→ **How to complete this task**
Nothing but the lines from the top of the data to the line holding "This screenshot has width=246, height=194." should be printed, word for word and both ends included; leave the pictures out.

>>>

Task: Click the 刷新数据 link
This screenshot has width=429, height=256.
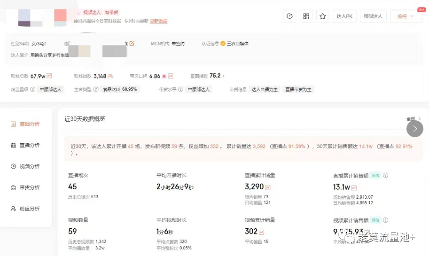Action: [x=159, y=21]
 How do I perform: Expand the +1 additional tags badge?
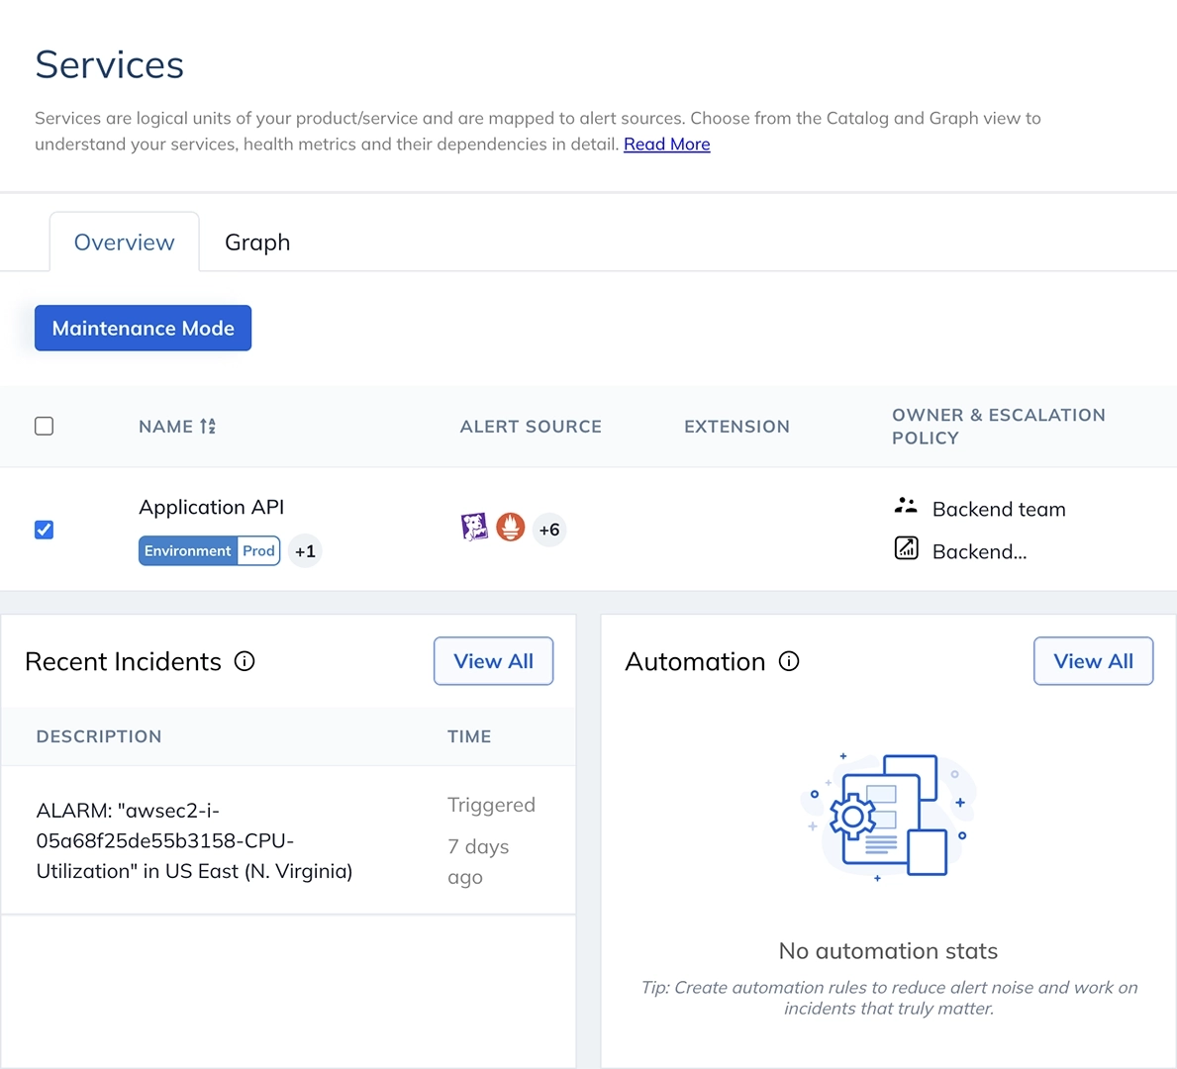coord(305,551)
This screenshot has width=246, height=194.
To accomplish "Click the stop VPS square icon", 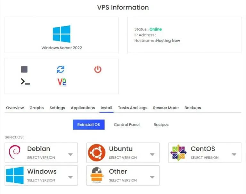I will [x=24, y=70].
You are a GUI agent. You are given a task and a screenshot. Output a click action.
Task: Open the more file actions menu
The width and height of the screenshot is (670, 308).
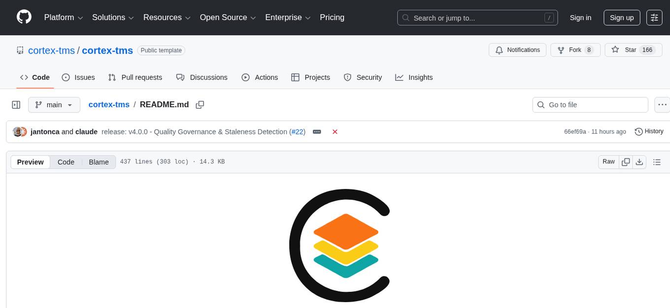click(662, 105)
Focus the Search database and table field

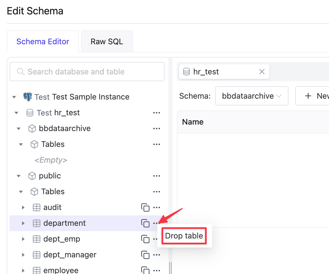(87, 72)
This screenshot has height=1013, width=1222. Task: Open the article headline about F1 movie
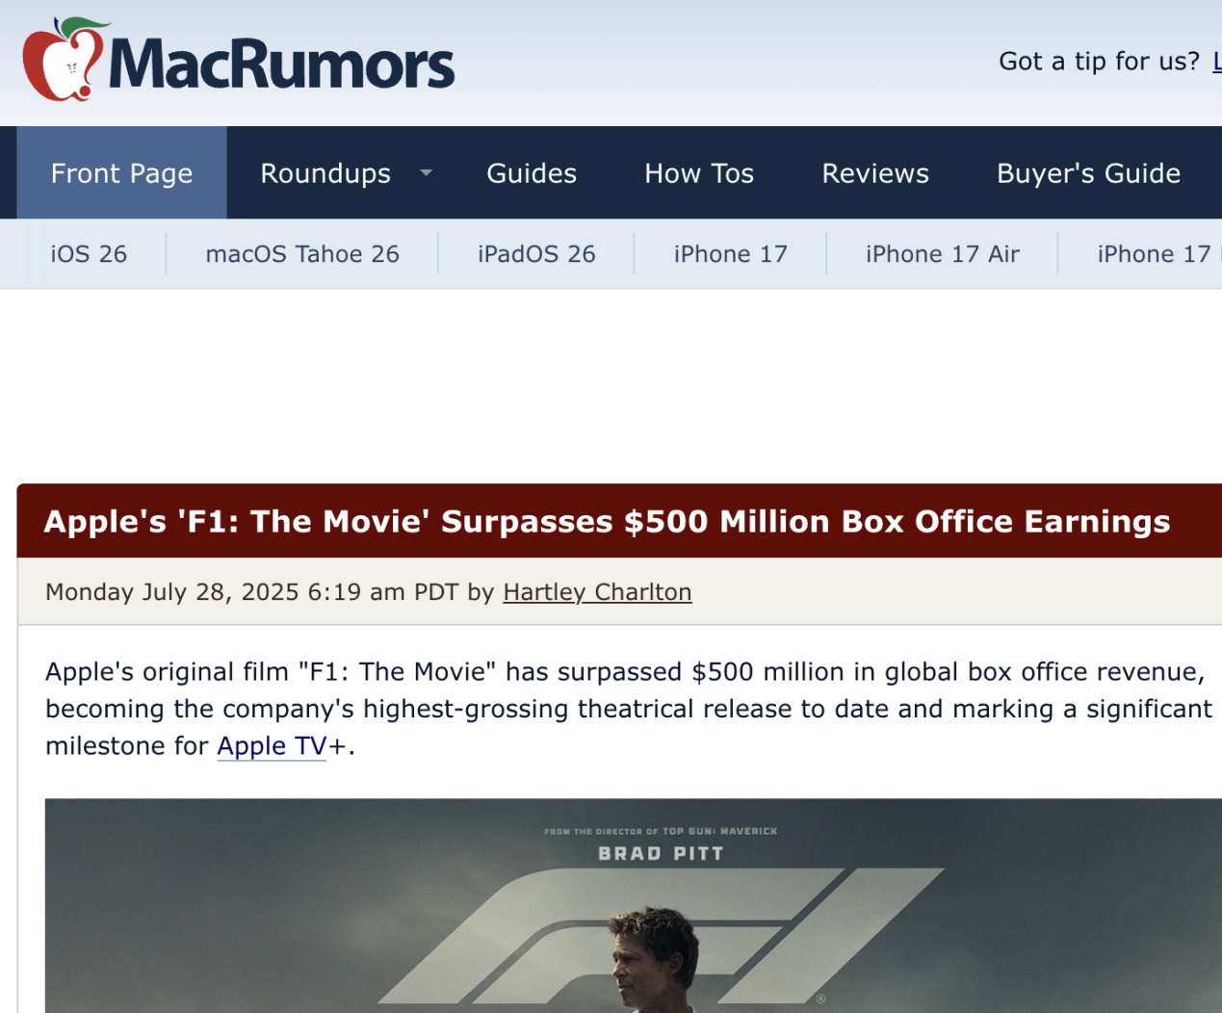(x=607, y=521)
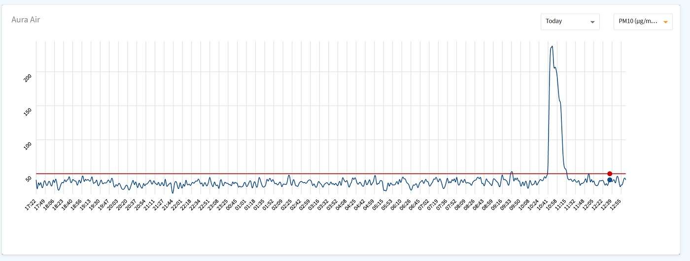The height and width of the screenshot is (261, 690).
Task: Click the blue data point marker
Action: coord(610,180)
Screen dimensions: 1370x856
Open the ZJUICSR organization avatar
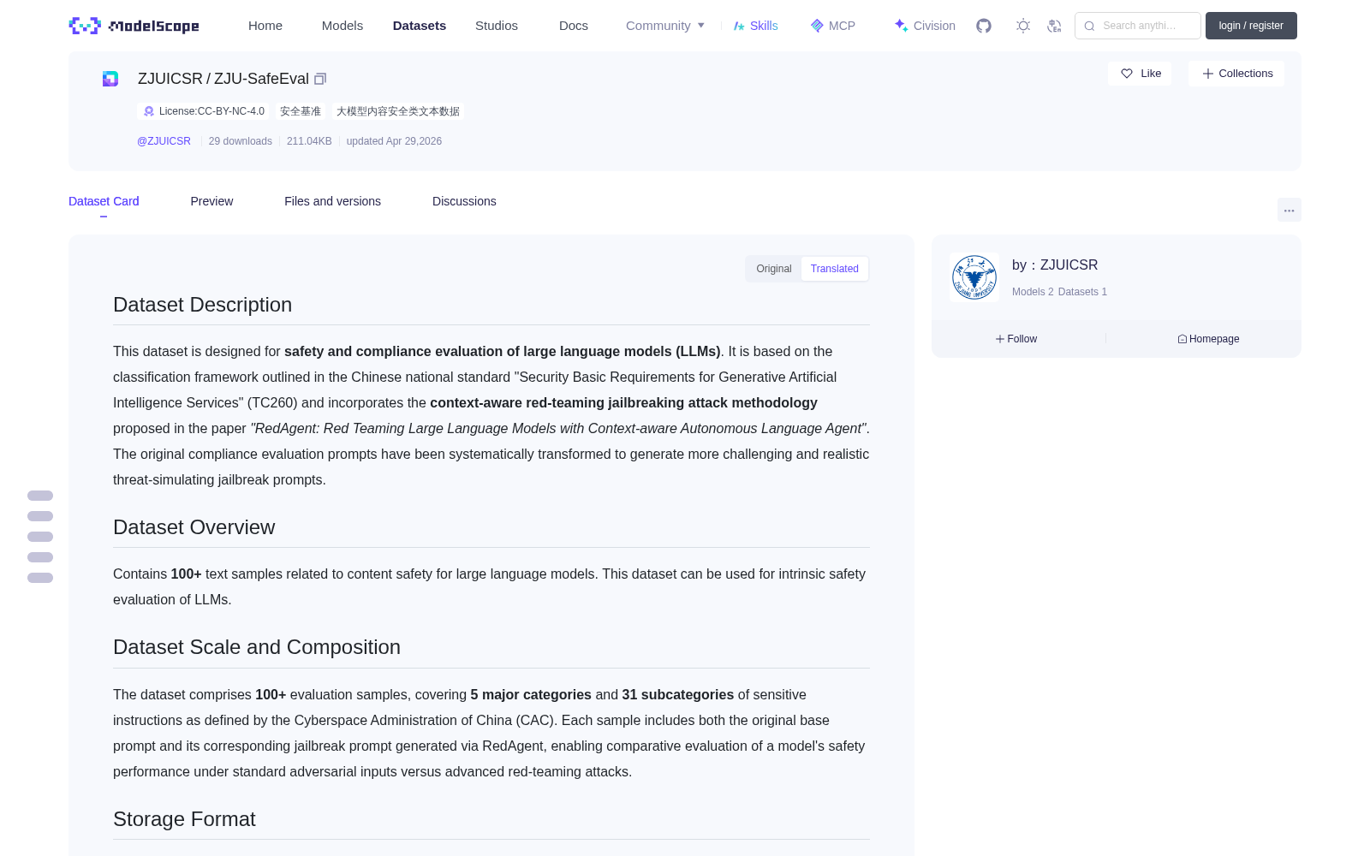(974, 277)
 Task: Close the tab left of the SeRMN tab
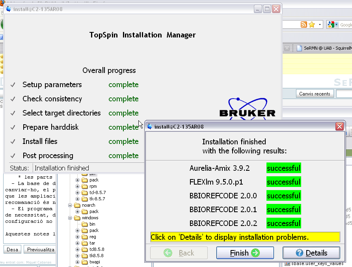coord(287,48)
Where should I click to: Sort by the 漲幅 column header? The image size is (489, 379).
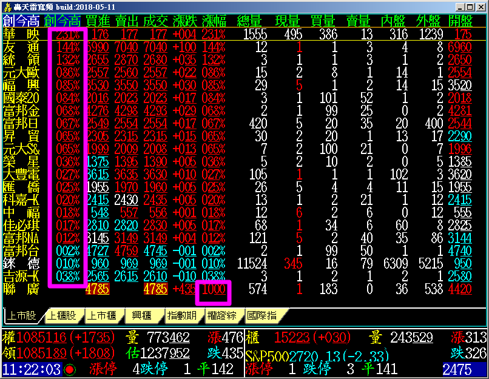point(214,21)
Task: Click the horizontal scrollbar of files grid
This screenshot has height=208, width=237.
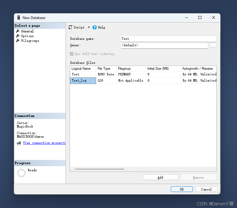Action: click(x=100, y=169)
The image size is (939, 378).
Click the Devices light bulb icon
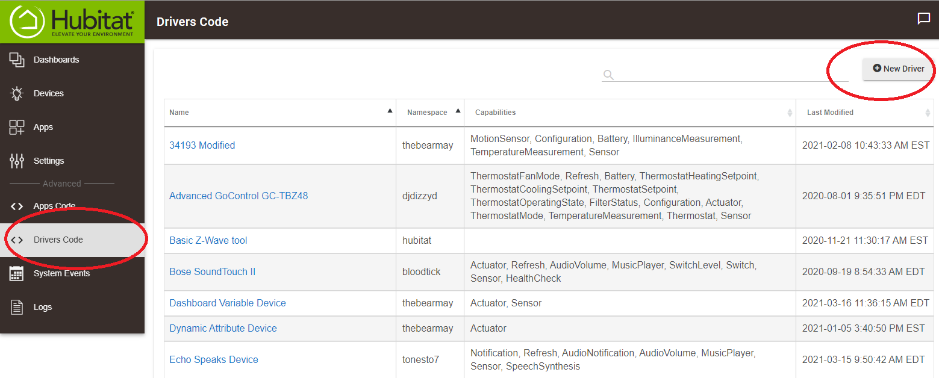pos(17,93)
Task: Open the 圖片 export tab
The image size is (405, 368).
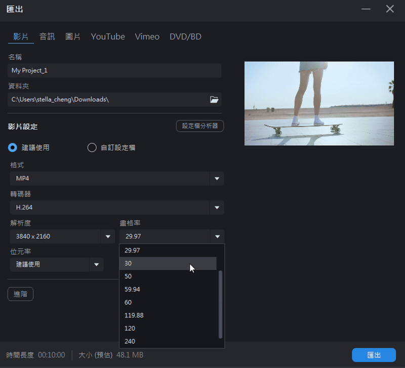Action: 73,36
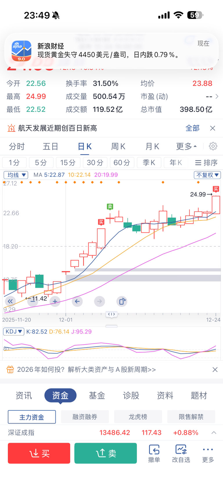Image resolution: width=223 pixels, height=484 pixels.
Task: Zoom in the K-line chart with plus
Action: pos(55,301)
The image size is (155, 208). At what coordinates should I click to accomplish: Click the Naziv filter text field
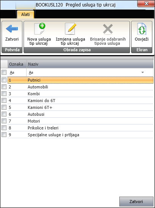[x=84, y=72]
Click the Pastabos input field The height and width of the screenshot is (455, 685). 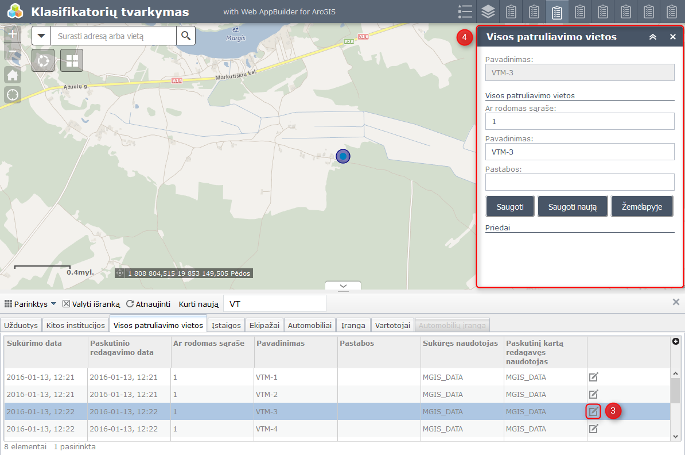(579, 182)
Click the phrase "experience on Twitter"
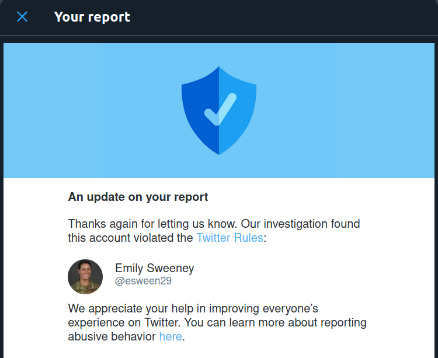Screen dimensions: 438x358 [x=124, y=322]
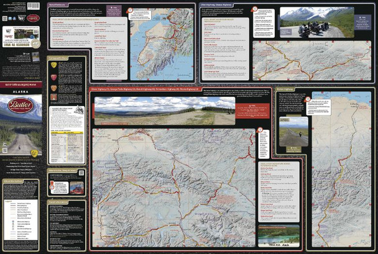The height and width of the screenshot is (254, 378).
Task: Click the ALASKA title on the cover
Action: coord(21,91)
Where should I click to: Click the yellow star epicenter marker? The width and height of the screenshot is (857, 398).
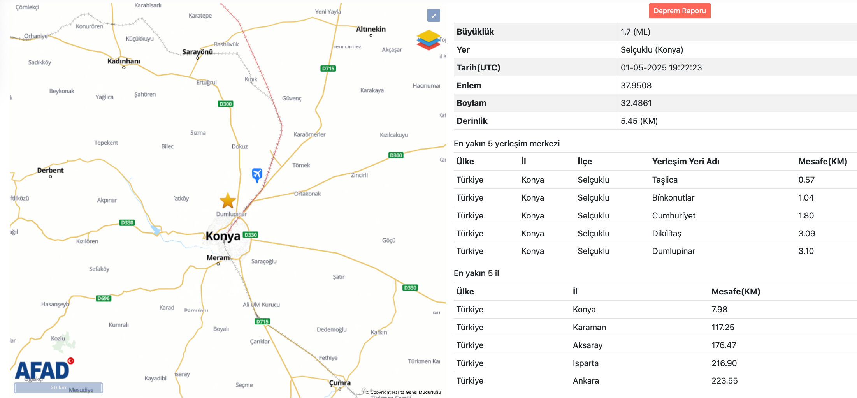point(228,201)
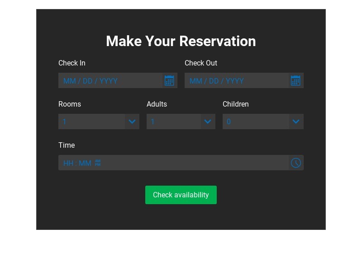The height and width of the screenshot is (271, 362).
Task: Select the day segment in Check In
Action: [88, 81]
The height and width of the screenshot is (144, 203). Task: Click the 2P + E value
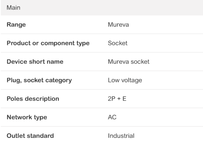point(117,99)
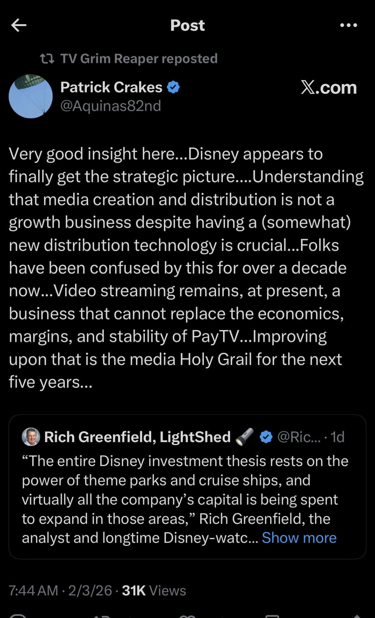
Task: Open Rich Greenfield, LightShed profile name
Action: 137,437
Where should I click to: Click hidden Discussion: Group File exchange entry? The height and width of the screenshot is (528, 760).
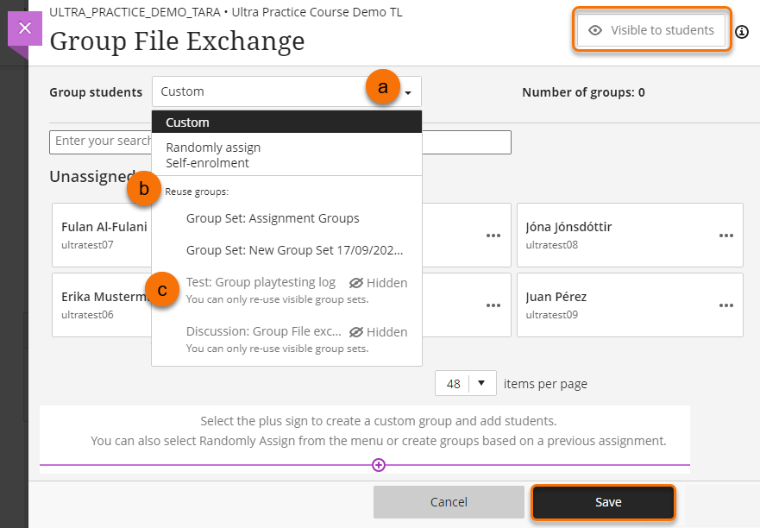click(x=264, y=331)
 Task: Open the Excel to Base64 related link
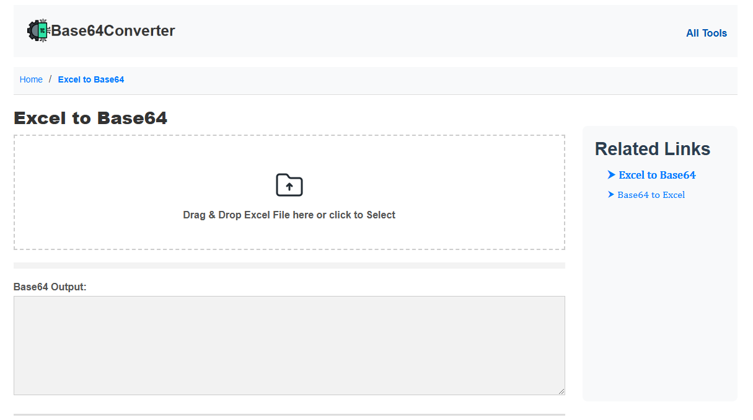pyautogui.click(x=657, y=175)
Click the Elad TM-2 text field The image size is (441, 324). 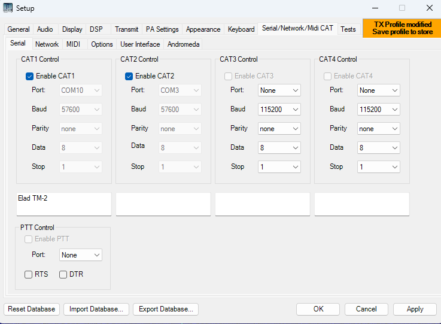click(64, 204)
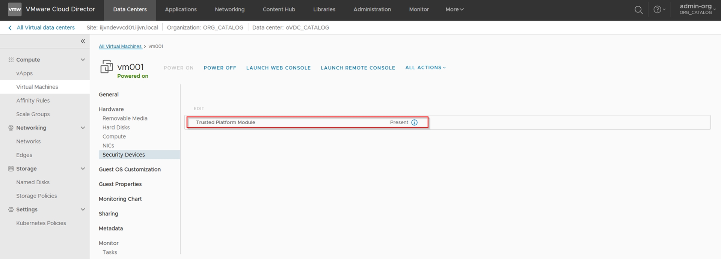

<<<

→ **Exercise result**
Task: Click the 刷新数据 link
This screenshot has width=429, height=256.
Action: [x=159, y=21]
 How do I perform: Expand the +1 additional tags badge?
coord(305,551)
This screenshot has width=246, height=194.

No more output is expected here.